Voters just might be ready to reject lawlessness and disorder.

It seems that California is now attracting an entirely new category of vacationers.

Sid Garcia reports for KABC-TV in Los Angeles:

Law enforcement agencies call it
“crime tourism” -- groups of thieves from South America traveling to California to burglarize homes...

They’re able to easily obtain tourist visas to travel to California by applying online. Once they have a visa they land at LAX and start their crime spree.

Residents in one Camarillo neighborhood say they’re well aware of the South American burglary crews that have been targeting their community and the surrounding areas.

“Several of my friends have been hit repeatedly,” Camarillo resident John McGrath said... According to the Ventura County Sheriff’s Office, last year alone, they handled 100 cases involving crews from South America.


Of course
California’s permissive politicians have enabled lots of homegrown criminals, too. Readers may recall Ms. Yu’s informative report last year in which she interviewed a local expert who memorably assessed the safety measures at a San Francisco supermarket:

I think that they’re not very good because I’ve personally been able to shoplift here with relative ease.

This column recently asked if
San Francisco had become the most intolerant place in America given the city government’s bizarre refusal to do business with most U.S. states. A number of readers argued that city officials were in fact extremely tolerant because they have been permitting all manner of crimes and misdemeanors to be committed against the citizenry. This seems especially true when it comes to theft.

Although violent crime in San Francisco is lower than in many other major U.S. cities, business owners, residents and visitors here are dealing with a rash of thefts, burglaries and car break-ins.

- [SOURCE EXCERPT]
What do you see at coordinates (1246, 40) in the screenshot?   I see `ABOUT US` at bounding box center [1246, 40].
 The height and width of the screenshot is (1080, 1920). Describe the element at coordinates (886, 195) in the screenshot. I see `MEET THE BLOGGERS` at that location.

- [WHAT TO WORK ON] Copy out the column excerpt above on crime in California, word for word and in full.

- [WRITTEN ANSWER]
Voters just might be ready to reject lawlessness and disorder.

It seems that California is now attracting an entirely new category of vacationers.

Sid Garcia reports for KABC-TV in Los Angeles:

Law enforcement agencies call it
“crime tourism” -- groups of thieves from South America traveling to California to burglarize homes...

They’re able to easily obtain tourist visas to travel to California by applying online. Once they have a visa they land at LAX and start their crime spree.

Residents in one Camarillo neighborhood say they’re well aware of the South American burglary crews that have been targeting their community and the surrounding areas.

“Several of my friends have been hit repeatedly,” Camarillo resident John McGrath said... According to the Ventura County Sheriff’s Office, last year alone, they handled 100 cases involving crews from South America.


Of course
California’s permissive politicians have enabled lots of homegrown criminals, too. Readers may recall Ms. Yu’s informative report last year in which she interviewed a local expert who memorably assessed the safety measures at a San Francisco supermarket:

I think that they’re not very good because I’ve personally been able to shoplift here with relative ease.

This column recently asked if
San Francisco had become the most intolerant place in America given the city government’s bizarre refusal to do business with most U.S. states. A number of readers argued that city officials were in fact extremely tolerant because they have been permitting all manner of crimes and misdemeanors to be committed against the citizenry. This seems especially true when it comes to theft.

Although violent crime in San Francisco is lower than in many other major U.S. cities, business owners, residents and visitors here are dealing with a rash of thefts, burglaries and car break-ins.